* _Required work_:
Which lines below include the string "magnifier"? Please show each one.
#### Exercise material
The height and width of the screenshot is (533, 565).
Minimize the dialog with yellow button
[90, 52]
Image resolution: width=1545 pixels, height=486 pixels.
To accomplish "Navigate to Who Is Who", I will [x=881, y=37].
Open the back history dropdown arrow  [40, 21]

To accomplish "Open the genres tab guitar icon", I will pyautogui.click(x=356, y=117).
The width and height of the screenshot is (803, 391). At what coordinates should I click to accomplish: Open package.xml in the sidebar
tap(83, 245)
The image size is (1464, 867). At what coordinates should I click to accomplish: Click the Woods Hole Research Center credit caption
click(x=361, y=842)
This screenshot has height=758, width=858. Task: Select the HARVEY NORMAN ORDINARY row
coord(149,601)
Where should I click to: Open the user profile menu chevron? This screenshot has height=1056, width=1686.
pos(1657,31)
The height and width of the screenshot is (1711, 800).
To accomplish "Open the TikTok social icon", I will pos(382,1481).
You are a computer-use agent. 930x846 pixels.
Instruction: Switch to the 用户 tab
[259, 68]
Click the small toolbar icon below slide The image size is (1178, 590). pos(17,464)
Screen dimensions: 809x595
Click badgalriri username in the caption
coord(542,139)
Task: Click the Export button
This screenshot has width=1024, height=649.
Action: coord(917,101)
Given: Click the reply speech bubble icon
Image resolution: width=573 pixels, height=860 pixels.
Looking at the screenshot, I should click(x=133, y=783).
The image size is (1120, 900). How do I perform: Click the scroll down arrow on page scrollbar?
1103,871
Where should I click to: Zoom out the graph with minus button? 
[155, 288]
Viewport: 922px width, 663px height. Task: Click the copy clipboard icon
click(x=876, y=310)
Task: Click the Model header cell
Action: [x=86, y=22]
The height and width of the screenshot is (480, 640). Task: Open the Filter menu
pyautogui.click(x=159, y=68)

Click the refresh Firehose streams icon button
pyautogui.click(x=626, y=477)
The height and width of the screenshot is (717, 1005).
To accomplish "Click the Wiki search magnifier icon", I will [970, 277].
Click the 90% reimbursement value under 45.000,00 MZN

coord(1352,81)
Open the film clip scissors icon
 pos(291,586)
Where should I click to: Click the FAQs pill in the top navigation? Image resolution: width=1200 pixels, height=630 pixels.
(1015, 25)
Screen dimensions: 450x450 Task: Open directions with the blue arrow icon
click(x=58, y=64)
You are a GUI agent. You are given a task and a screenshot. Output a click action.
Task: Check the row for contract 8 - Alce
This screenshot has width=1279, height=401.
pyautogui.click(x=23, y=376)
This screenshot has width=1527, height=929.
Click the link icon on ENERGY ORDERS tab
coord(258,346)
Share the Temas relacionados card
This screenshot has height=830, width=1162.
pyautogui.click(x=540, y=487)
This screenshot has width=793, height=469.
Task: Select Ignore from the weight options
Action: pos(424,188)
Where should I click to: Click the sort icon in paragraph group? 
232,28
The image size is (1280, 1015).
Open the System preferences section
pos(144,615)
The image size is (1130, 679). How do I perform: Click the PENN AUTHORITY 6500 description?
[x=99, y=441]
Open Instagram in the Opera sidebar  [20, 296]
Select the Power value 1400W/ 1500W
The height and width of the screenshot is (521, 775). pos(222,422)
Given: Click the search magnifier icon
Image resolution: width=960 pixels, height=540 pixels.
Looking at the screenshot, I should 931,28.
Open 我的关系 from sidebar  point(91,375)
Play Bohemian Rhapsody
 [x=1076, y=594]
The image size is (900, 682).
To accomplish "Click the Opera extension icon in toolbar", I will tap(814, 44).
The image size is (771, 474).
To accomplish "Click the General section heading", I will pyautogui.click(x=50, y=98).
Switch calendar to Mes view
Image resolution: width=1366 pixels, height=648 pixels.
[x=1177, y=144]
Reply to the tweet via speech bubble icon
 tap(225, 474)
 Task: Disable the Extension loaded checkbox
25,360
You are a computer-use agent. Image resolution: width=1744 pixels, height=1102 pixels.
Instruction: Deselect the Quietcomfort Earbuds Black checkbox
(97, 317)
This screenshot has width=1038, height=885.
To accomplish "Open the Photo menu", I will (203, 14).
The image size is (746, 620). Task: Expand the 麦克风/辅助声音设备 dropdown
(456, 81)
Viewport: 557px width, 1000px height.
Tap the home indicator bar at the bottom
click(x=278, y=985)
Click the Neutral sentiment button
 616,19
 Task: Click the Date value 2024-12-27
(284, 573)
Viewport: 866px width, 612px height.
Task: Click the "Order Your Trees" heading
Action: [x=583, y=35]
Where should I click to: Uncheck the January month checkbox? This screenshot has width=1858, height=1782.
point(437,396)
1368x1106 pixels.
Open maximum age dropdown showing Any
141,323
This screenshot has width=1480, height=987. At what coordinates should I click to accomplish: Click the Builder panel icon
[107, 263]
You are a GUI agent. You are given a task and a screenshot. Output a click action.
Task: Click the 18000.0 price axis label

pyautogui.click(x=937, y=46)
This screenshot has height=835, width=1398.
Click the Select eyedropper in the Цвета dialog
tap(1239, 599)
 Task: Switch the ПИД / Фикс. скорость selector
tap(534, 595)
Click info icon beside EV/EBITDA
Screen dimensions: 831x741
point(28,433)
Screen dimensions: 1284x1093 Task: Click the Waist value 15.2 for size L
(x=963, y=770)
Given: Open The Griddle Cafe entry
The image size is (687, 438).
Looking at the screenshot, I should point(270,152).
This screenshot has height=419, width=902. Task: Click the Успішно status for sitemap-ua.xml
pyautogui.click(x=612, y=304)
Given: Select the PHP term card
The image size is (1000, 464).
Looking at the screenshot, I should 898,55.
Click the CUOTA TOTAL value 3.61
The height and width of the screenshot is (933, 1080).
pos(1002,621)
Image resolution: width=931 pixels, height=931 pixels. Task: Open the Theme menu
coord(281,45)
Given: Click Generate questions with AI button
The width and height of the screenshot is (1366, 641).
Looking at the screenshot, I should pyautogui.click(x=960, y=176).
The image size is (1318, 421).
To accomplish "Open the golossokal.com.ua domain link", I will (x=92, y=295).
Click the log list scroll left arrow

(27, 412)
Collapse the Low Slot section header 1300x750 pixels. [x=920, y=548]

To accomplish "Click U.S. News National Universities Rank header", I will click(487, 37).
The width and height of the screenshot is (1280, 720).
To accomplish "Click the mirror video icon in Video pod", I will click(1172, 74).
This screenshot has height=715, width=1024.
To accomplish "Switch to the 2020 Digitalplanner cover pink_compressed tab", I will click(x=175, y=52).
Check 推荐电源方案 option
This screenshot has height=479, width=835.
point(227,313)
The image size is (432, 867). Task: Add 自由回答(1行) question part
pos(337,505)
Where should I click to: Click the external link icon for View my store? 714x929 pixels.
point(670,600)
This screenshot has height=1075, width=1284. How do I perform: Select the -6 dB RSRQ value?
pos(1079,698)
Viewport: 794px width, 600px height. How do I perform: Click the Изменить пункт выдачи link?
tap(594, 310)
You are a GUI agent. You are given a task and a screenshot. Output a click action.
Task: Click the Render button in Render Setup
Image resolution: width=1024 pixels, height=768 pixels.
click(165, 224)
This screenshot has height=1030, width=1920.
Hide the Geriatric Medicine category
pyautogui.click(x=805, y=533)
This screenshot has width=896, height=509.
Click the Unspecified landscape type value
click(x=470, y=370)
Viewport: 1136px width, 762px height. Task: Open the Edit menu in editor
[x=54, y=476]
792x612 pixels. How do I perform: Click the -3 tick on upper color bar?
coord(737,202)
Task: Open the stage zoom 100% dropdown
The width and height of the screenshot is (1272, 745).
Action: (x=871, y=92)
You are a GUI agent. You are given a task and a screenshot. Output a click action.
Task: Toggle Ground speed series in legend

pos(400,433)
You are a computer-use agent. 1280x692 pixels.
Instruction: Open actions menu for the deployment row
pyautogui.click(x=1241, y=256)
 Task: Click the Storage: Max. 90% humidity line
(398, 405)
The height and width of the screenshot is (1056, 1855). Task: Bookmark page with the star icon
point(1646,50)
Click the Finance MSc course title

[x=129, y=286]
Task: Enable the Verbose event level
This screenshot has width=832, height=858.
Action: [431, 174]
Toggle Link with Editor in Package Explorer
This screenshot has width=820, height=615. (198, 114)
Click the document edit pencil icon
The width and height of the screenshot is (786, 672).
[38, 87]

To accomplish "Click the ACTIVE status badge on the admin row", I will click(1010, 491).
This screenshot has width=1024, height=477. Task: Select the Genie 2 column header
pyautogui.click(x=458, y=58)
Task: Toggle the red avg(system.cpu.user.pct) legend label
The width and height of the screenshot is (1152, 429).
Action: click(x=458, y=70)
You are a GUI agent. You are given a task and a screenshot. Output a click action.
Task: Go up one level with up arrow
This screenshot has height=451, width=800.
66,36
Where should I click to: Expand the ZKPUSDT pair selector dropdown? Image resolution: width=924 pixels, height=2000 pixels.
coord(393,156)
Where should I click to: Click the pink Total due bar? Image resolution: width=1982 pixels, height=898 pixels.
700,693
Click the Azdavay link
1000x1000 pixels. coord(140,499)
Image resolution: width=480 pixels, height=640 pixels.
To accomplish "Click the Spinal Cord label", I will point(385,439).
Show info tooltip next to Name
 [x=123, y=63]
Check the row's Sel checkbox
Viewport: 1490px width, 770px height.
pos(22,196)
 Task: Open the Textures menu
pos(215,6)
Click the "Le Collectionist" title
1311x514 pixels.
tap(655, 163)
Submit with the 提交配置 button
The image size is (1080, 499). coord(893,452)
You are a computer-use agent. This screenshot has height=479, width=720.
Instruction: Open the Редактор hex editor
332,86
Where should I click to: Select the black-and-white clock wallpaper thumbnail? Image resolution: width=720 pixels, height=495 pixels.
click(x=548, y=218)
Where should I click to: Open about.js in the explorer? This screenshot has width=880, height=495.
########
* _Response to this exercise_:
To accomplish "Click the Wiki search magnifier icon", I will [970, 277].
Given: Click the search magnifier icon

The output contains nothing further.